In source criticism of the flood narrative, authorship is generally attributed to the intertwining of the J and P passages that were redacted by a common editor. J, which derives its title from the use of the divine name "Yahweh," was probably written around the 10th or 9th centuries BCE. P, or the "priestly" source, was written around the 6th or 5th centuries BCE and receives its name from the Israelite priests' perspective from which it is composed.2. It is of theological significance to understand how J and P are combined to form a single story of importance to the Hebrew community.

A look at the disentangled passage reveals that most of the J source (7:12, 16b, 17b, 22, 23a,c, 8:2b, and 3a) has been worked into the entire P (7:11, 13-16a, 17a, 18-21, 24, 8:1-2a, and 3b-5) account. While P usually consists of long blocks of text, J appears to be the interpolation of fragments from another text or editorial additions. To separate the sources correctly, scholars have employed J's use of Yahweh and P's use of Elohim, the differences in how many animals were taken onto the ark, and the numbers involving duration of rain, the water rising and falling, and total length of time.3.

The structure of the passage presents itself in the form of a chiasmus. A chiasmus organization is characterized by a parallel structure where the first and last items are parallel, the second and the second to last items are parallel and so on. Wenham suggests the following configuration:

    A. Violence in creation (6:11-12)
      B. First divine speech: resolve to destroy (6:13-22)
        C. Second divine speech: "enter ark" (7:1-10)
          D. Beginning of the flood (7:11-16)
            E. The rising of the flood (7:17-24)
              God remembers Noah
            E' The receding of the flood (8:1-5)
          D' Drying of the earth (8:6-14)
        C' Third divine speech: "leave ark" (8:15-19)
      B' God's resolve to preserve order (9:1-17)
    A' Fourth divine speech: covenant (9:18-19)4.

The extended chiasmus over the four chapters centers around God remembering Noah. Thus the focus becomes the action of God on behalf of Noah rather than what Noah did. Also of significance is the way the days parallel around the central point.

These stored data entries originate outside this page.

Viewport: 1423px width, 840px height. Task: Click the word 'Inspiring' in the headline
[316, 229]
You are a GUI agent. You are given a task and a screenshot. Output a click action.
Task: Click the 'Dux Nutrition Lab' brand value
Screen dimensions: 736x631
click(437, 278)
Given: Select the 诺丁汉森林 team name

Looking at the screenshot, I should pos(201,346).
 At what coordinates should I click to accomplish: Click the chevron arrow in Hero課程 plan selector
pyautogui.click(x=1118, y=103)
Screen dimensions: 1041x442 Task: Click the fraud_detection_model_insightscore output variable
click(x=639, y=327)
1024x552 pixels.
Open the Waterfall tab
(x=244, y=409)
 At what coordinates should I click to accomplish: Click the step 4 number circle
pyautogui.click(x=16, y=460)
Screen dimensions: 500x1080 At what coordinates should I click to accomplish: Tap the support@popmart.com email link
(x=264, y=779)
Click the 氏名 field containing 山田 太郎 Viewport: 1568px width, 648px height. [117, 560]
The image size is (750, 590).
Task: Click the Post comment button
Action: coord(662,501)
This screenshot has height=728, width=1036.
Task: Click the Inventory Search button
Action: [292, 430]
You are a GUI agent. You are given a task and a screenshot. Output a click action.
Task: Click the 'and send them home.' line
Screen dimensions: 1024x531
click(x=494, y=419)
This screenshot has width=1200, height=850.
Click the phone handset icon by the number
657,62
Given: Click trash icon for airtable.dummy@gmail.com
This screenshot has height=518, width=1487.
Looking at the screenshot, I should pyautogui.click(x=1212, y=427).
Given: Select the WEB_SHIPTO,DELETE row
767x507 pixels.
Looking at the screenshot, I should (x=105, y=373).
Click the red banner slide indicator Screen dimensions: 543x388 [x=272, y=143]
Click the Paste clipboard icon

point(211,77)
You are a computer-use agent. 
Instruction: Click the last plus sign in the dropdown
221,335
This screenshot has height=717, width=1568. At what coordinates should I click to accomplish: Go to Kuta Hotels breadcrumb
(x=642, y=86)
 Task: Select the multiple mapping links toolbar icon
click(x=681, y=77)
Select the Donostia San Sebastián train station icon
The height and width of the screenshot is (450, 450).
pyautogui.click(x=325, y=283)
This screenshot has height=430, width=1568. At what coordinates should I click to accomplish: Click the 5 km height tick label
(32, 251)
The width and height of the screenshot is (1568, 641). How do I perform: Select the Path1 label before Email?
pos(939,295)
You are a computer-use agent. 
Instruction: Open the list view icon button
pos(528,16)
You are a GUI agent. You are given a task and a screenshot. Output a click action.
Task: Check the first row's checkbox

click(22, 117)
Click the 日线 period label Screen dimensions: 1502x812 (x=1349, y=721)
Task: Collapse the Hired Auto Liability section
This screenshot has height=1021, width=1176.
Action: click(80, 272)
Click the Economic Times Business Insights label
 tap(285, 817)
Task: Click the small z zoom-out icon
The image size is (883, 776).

    7 days of waiting for the flood (7:4)
      7 days of waiting for the flood (7:10)
        40 days of flood (7:17a)
          150 days of water triumphing (7:24)
          150 days of water waning (8:3)
        40 days' wait (8:6)
      7 days' wait (8:10)
    7 days' wait (8:12)5.

The literary structure of this passage points the reader towards the middle of the two halves. On one side is the death and annihilation of humankind. God has given creation back to the chaos from which it came. However, once God remembers Noah, the waters begin to recede and a commitment and promise of new life is made. The focus of the passage as a literary unit, therefore, is not about wrath or the flood. Rather, its appears to comment "on our common human pilgrimage and the way in which our common lot is decisively changed by the change wrought in God."6.

Returning to the idea of Genesis 1-11 as a whole literary unit expressing a theological point, the flood story becomes the axis around which the other narratives revolve. The structure moves from chapter 1 with the creation to the destruction of life in the flood to the recreation of life that God brings when he remembers Noah. Thus, 8:1 is the turning point for not only the flood but for all of the primeval history.